La nuit commençait à tomber doucement sur Londres. Les lampadaires diffusaient une lumière tamisée, répandant une douce ambiance orangée sur les rues pavées. Elinor, juchée sur sa moto noire rugissante, fendait la ville à toute vitesse, laissant derrière elle le tumulte du centre des chasseurs. La brise fraîche caressait son visage alors que ses pensées dérivaient. Aria et Noah, ses seuls vrais soutiens, avaient tenté de la retenir un peu plus longtemps. Mais elle savait que le retour était inévitable.
Le manoir Valtara se dressait en bordure de la ville, isolé dans un vaste domaine verdoyant. Un héritage ancestral, froid et majestueux, qui évoquait plus la prison que le foyer. Dès qu'elle franchit le grand portail en fer forgé, une sensation de glace s'infiltra dans sa poitrine. Rien n'avait changé. Pas un rideau ne bougeait. Pas une lumière ne vibrait d'accueillir son retour.
Elle gara sa moto devant le perron. Le majordome, un vieil homme au regard morne, lui ouvrit la porte sans un mot. L’intérieur était silencieux, trop silencieux. Elle savait ce qui l’attendait. Comme toujours.
— Tiens, regarde qui revient encore les mains vides, fit une voix aigrie.
En haut de l'escalier en marbre, Vanya, sa demi-sœur, apparaissait comme une actrice prête à monter sur scène. Vêtue d'une robe de créateur, les cheveux parfaitement coiffés, elle la regardait de haut, sourire moqueur aux lèvres.

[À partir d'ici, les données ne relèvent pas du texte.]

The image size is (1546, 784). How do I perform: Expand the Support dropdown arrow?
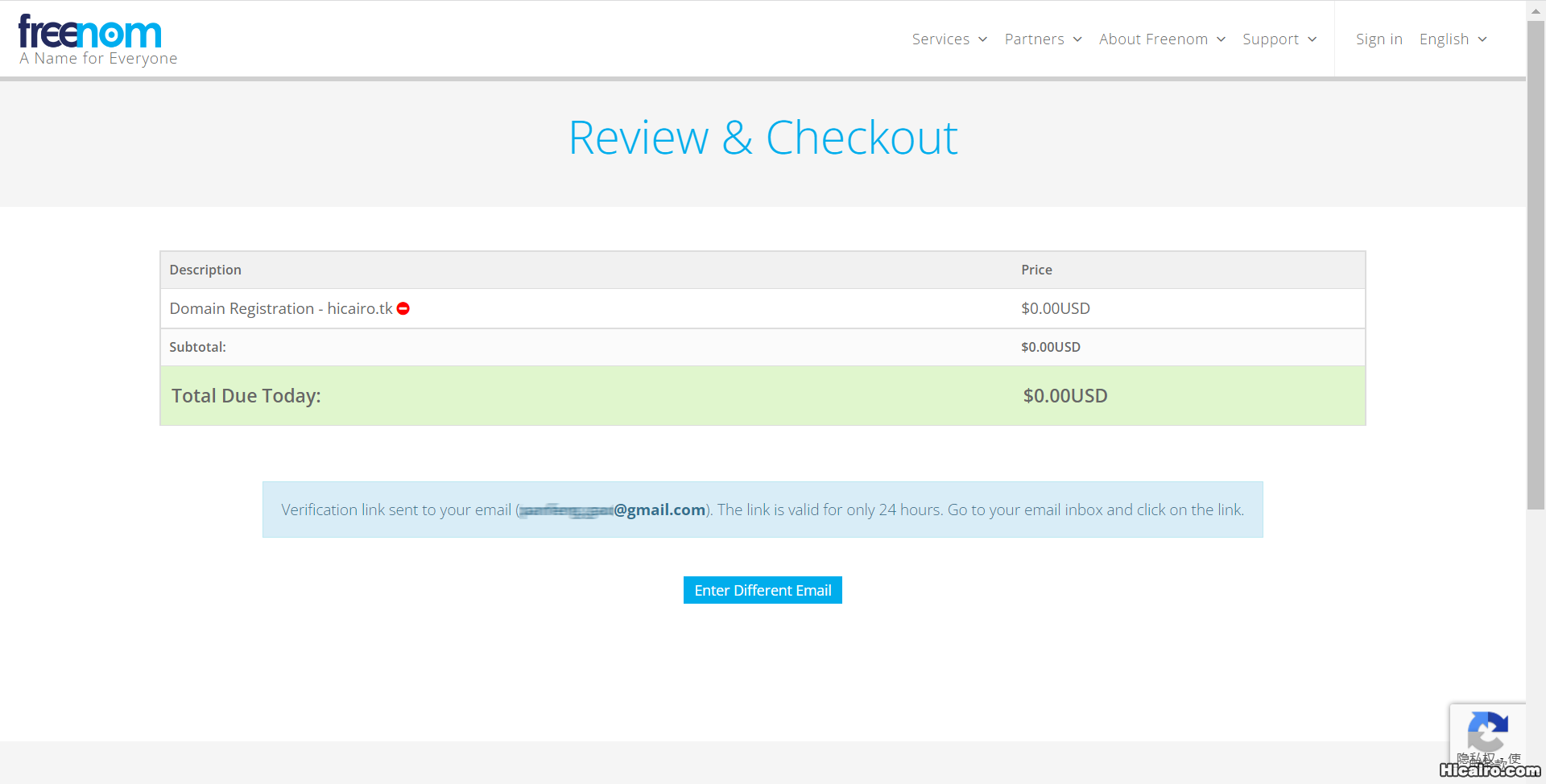pyautogui.click(x=1312, y=39)
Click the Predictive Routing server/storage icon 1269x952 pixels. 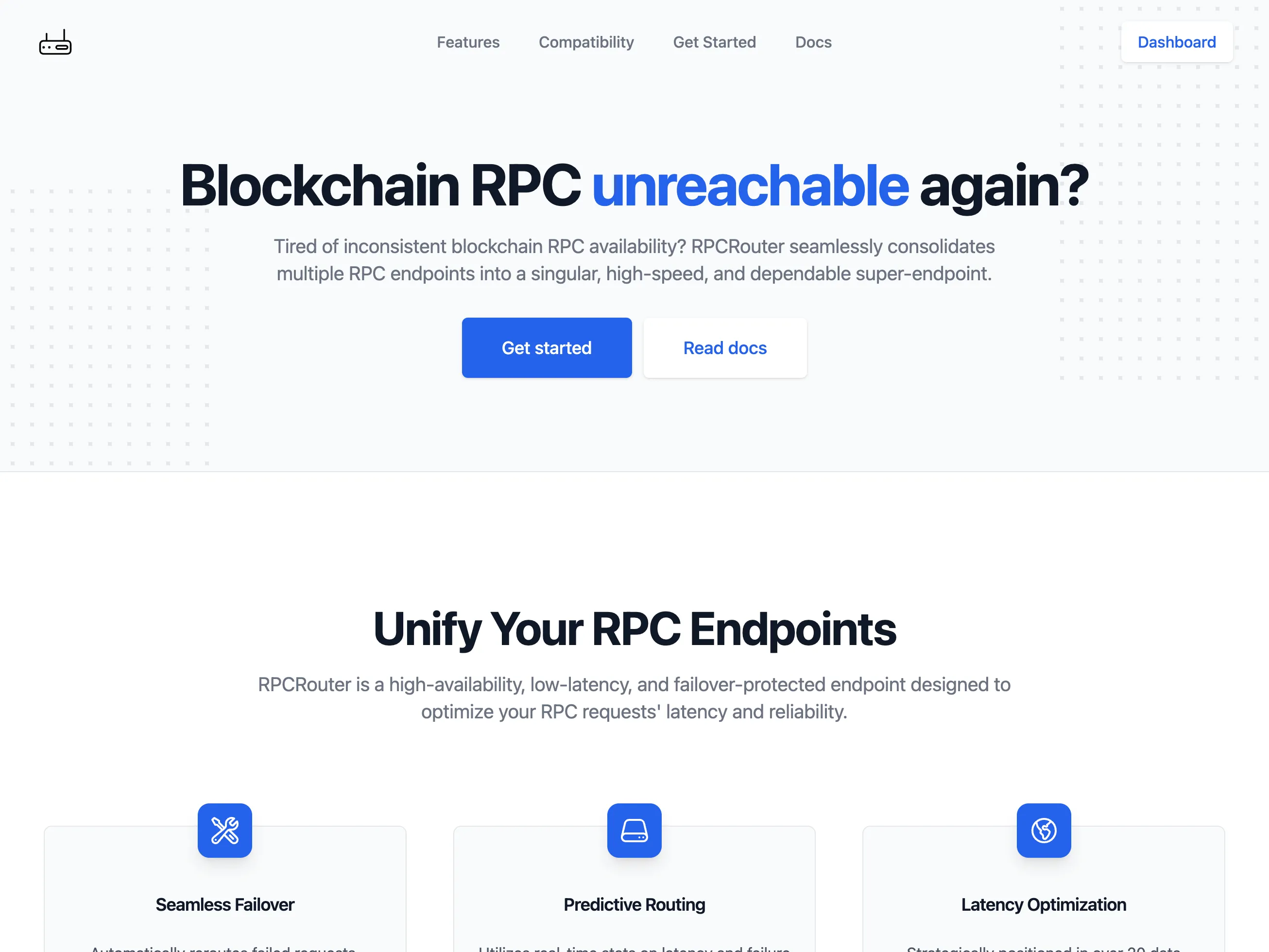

— Alors, Elinor, t’as toujours pas compris que les chasseurs ne veulent pas de toi ? Tu devrais abandonner. Tu fais honte à la famille.
Elinor, fatiguée mais imperturbable, enleva son blouson sans lui accorder un regard.
— J'ai pas le temps pour tes bêtises, Vanya.
— Insolente, répliqua la jeune femme. Tu te crois maline parce que tu vas te faire évaluer tous les mois ? Un jour, Papa en aura assez et te renverra définitivement.
Une troisième voix, plus grave, plus autoritaire, s'éleva du salon.
— Assez, Vanya.
Le père d'Elinor, Lord Armand Valtara, était assis dans un fauteuil en cuir près de la cheminée. Il n’avait pas levé les yeux de son livre, comme si son intérêt était ailleurs.
— Elinor, si tu es revenue, fais-le en silence. Ne perturbe pas la maison.
Elle le fixa un instant, le cœur serré. Pas un mot d'accueil. Pas un signe de chaleur. Pour lui, elle n'était qu'un nom sur un registre, une nuisance persistante.
— Bien, souffla-t-elle. Comme toujours.
Elle gravit les escaliers et regagna sa chambre, un grenier aménagé, modeste mais entretenu. Ce lieu était son seul refuge, le seul espace où elle pouvait être elle-même. Tandis qu'elle s'affalait sur son lit, ses pensées s'assombrissaient. L'incident du portail, les cadavres, l'énergie mystérieuse... quelque chose de sinistre se tramait. Et les yeux du monde allaient bientôt converger vers Londres.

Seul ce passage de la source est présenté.